Okuma metni.
-*-*-
Fransa’dan ‘küstah’ 24 Nisan kararı!

Fransa Cumhurbaşkanı Emmanuel Macron ile Başbakan Edouard Philippe’in imzalarını taşıyan, 24 Nisan’ı sözde “Ermeni Soykırımını Anma Günü” ilan eden kararname, Fransa’daki Resmi Gazete’de yayımlanarak yürürlüğe girdi. Dışişleri Bakanı Mevlüt Çavuşoğlu, olaya sert tepki göstererek bu kararın Türkiye açısından hiçbir geçerliliği olmadığını, bununla ilgili Ankara’da bazı girişimler başlatıldığını bildirdi. DW Türkçe’nin aktardığına göre toplam üç maddeden oluşan kararnamede, Fransa’nın sözde “Ermeni soykırımı”nı 29 Ocak 2001’den bu yana resmen tanıdığı hatırlatılıp, 24 Nisan’ın bundan böyle “Ermeni Soykırımını Anma Günü” ilan edildiği bildiriliyor. Kararnameye göre, her yıl 24 Nisan’da Paris’te devlet töreni düzenlenecek.
-*-*-
Kayıtlı bilgiler.
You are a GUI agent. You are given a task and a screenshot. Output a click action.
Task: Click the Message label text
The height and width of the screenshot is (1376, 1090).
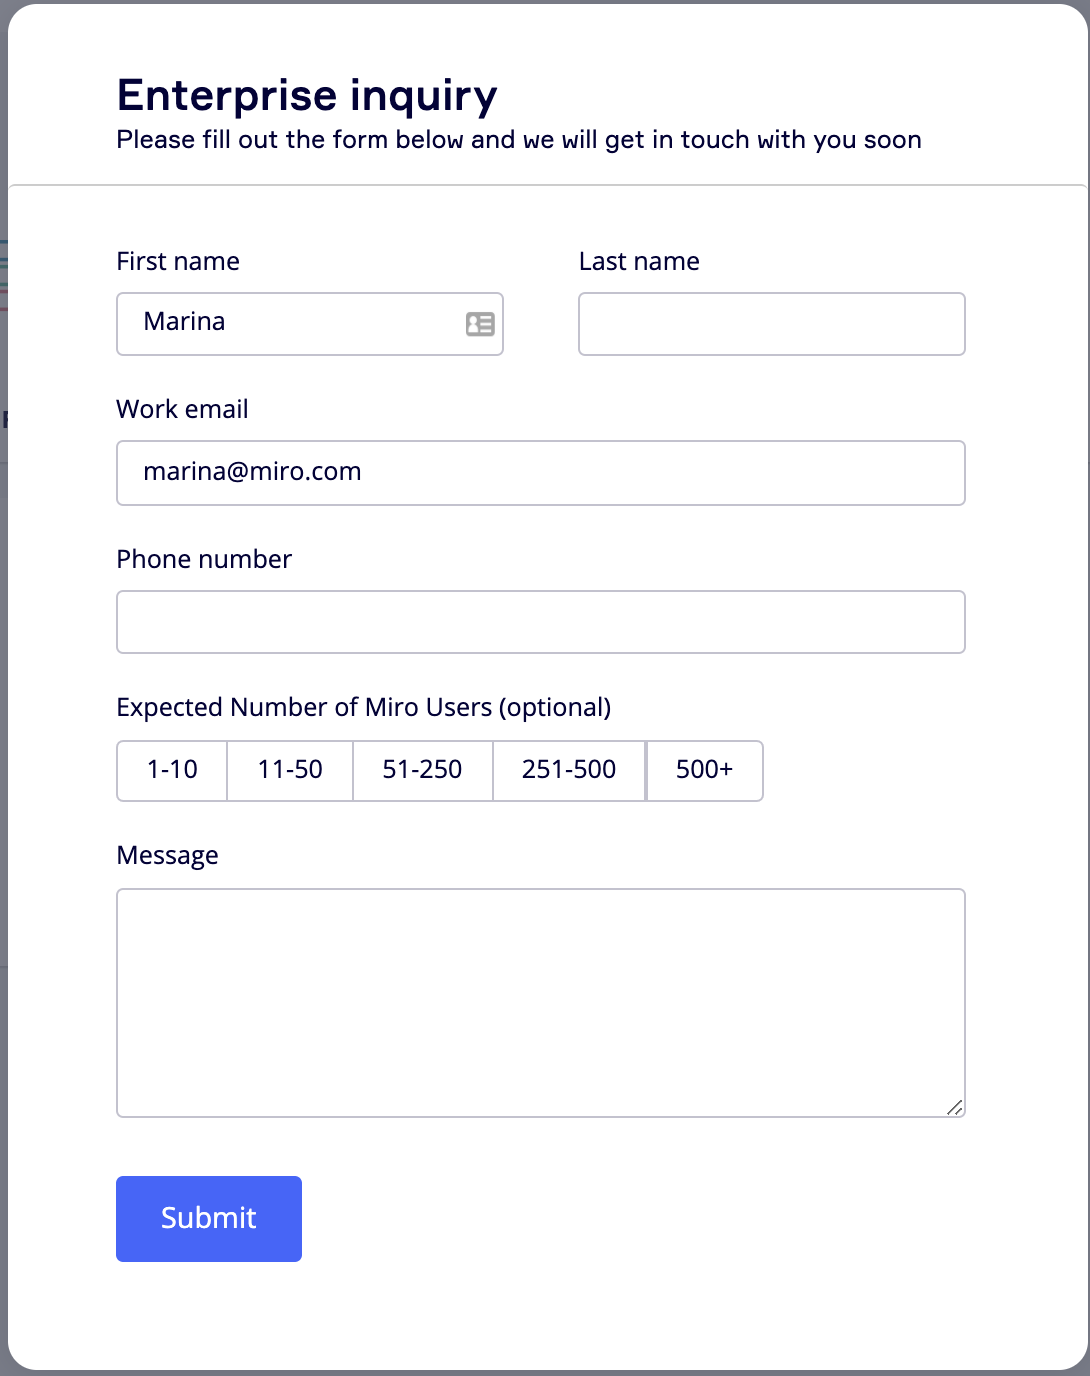pyautogui.click(x=167, y=856)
-*-*-
Görevleriniz.
• A. Fransa'nın 24 Nisan kararıyla ilgili haberde "Fransa Cumhurbaşkanı Emmanuel" sözcüklerinin geçtiği yerden başlayıp "devlet töreni düzenlenecek." sözcüklerinden sonra biten kısmı, "sert tepki" yerine "güçlü tepki" koyarak yeniden yazın.
• B. Fransa'nın 24 Nisan kararıyla ilgili haberi son cümlesinden sonra devam ettirin.

Yanıtlar.
• A.
Fransa Cumhurbaşkanı Emmanuel Macron ile Başbakan Edouard Philippe’in imzalarını taşıyan, 24 Nisan’ı sözde “Ermeni Soykırımını Anma Günü” ilan eden kararname, Fransa’daki Resmi Gazete’de yayımlanarak yürürlüğe girdi. Dışişleri Bakanı Mevlüt Çavuşoğlu, olaya güçlü tepki göstererek bu kararın Türkiye açısından hiçbir geçerliliği olmadığını, bununla ilgili Ankara’da bazı girişimler başlatıldığını bildirdi. DW Türkçe’nin aktardığına göre toplam üç maddeden oluşan kararnamede, Fransa’nın sözde “Ermeni soykırımı”nı 29 Ocak 2001’den bu yana resmen tanıdığı hatırlatılıp, 24 Nisan’ın bundan böyle “Ermeni Soykırımını Anma Günü” ilan edildiği bildiriliyor. Kararnameye göre, her yıl 24 Nisan’da Paris’te devlet töreni düzenlenecek.

• B.
‘Kendi tarihine baksın’

Kararnamenin Ermenistan Başbakanı Nikol Paşinyan’ın Fransa’da olduğu bir günde yayımlanması dikkat çekti. Paşinyan, Avrupa Konseyi Parlamenter Meclisi (AKPM) genel kurul toplantılarına katılmak üzere Strasbourg’da bulunuyor.

Karara derhal sert tepki gösteren Dışişleri Bakanı Mevlüt Çavuşoğlu, Twitter üzerinden yaptığı ilk açıklamada, “Fransa Cumhurbaşkanı Macron’un ‘24 Nisan’ kararnamesi AİHM (Avrupa İnsan Hakları Mahkemesi) ve Fransız Anayasa Mahkemesi’nin kararlarını açıkça ihlal ediyor. Macron seçim kampanyasında Ermenilere verdiği sözleri yerine getirmeye çalışarak yine popülizm yapıyor. Önce kendi karanlık tarihine baksın. Ruanda soykırımından bu yana çeyrek asır geçti” ifadelerini kullandı. Dışişleri Bakanı Çavuşoğlu’nun, Fransa Dışişleri Bakanı Jean-Yves Le Drian ile telefonda görüştüğu de bildirildi.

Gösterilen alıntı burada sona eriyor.